We are trying to run a batch prediction for a custom model.
The training was done after this tutorial: https://codelabs.developers.google.com/codelabs/vertex-ai-custom-code-training#4
The code to sumbit the job in a pipeline:
model = aiplatform.Model(model_path)
batch_prediction_job = model.batch_predict(
gcs_source=gcs_source,
gcs_destination_prefix=gcs_destination,
machine_type='n1-standard-4',
instances_format='csv',
sync=False
)
Running the batch prediction job fails with the following error in the pipeline:
JobState.JOB_STATE_FAILED
[KFP Executor 2023-01-18 14:08:09,862 INFO]: BatchPredictionJob projects/472254905662/locations/us-central1/batchPredictionJobs/3522181183414730752 current state:
JobState.JOB_STATE_FAILED
Traceback (most recent call last):
File "/usr/local/lib/python3.7/runpy.py", line 193, in _run_module_as_main
"__main__", mod_spec)
File "/usr/local/lib/python3.7/runpy.py", line 85, in _run_code
exec(code, run_globals)
File "/usr/local/lib/python3.7/site-packages/kfp/v2/components/executor_main.py", line 104, in <module>
executor_main()
File "/usr/local/lib/python3.7/site-packages/kfp/v2/components/executor_main.py", line 100, in executor_main
executor.execute()
File "/usr/local/lib/python3.7/site-packages/kfp/v2/components/executor.py", line 309, in execute
result = self._func(**func_kwargs)
File "/tmp/tmp.ZqplJAZqqL/ephemeral_component.py", line 23, in create_batch_inference_component
print(f'Batch prediction job "{batch_prediction_job.resource_name}" submitted')
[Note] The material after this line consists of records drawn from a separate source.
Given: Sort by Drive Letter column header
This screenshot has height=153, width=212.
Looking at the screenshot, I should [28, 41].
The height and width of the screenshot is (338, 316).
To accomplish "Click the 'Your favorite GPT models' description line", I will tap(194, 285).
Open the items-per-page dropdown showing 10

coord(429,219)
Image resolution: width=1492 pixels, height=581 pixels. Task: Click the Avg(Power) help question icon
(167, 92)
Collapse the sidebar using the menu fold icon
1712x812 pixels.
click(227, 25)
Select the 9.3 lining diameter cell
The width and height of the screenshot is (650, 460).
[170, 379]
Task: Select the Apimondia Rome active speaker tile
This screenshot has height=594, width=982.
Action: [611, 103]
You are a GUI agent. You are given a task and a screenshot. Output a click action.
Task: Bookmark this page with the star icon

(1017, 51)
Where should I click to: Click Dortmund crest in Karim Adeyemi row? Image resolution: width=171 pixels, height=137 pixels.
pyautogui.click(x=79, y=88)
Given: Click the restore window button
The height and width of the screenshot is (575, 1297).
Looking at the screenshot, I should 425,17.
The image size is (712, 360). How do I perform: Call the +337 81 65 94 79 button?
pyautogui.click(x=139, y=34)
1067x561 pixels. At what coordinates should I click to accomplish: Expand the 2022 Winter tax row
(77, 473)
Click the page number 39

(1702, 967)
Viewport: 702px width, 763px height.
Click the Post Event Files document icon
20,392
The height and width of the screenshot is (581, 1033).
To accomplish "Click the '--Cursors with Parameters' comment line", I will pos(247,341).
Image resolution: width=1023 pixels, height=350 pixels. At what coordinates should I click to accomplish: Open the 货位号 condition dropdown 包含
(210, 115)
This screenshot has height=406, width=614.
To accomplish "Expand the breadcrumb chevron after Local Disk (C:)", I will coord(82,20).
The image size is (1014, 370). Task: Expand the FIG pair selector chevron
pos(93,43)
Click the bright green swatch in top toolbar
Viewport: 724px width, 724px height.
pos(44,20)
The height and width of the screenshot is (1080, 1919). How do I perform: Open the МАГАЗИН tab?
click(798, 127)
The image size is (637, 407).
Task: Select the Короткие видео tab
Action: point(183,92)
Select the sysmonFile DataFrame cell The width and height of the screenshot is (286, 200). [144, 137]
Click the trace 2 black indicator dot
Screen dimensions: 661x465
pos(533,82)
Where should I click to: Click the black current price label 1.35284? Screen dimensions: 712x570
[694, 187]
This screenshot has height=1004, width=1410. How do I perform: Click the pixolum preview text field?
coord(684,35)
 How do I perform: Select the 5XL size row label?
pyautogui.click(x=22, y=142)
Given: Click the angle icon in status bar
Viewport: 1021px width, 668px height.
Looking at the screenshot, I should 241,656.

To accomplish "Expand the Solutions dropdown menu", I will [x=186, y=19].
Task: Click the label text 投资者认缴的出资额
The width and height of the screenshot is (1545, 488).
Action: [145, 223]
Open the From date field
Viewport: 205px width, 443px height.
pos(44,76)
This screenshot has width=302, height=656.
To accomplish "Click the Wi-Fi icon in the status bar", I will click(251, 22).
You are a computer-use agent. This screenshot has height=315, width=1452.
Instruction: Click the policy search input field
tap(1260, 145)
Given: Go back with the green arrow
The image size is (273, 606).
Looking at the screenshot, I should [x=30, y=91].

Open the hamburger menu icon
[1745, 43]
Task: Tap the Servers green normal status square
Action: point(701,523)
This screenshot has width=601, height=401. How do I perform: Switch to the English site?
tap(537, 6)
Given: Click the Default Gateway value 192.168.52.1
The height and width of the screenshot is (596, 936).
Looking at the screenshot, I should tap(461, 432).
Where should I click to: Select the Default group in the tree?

File "/usr/local/lib/python3.7/site-packages/google/cloud/aiplatform/base.py", line 676, in resource_name
self._assert_gca_resource_is_available()
File "/usr/local/lib/python3.7/site-packages/google/cloud/aiplatform/base.py", line 1324, in _assert_gca_resource_is_available
else ""
RuntimeError: BatchPredictionJob resource has not been created.
There is an error in the failed batch prediction job but it is not possible to understand what it means:
Batch prediction job BatchPredictionJob 2023-01-18 14:21:50.490123 encountered the following errors:
Model server terminated: model server container terminated: exit_code: 1 reason: "Error" started_at { seconds: 1674052639 } finished_at { seconds: 1674052640 }
Batch prediction for an AutoML model trained for the same Titanic dataset works.
There is no way to troubleshoot this. We have tried different instance_format
, not specifying machine_type
, improving the dataset for predictions (the guidelines say all string fields should be enclosed with double quotes) but this hasn't helped.
There were three issues with this problem that we have managed to solve with our team:
BatchPredictionJob resource has not been created.
This was finally fixed by removing sync=False
passed into model.batch_predict
.This took our team (3 people) about three weeks to figure out. Now, the pipeline is green and the batch predictions are working.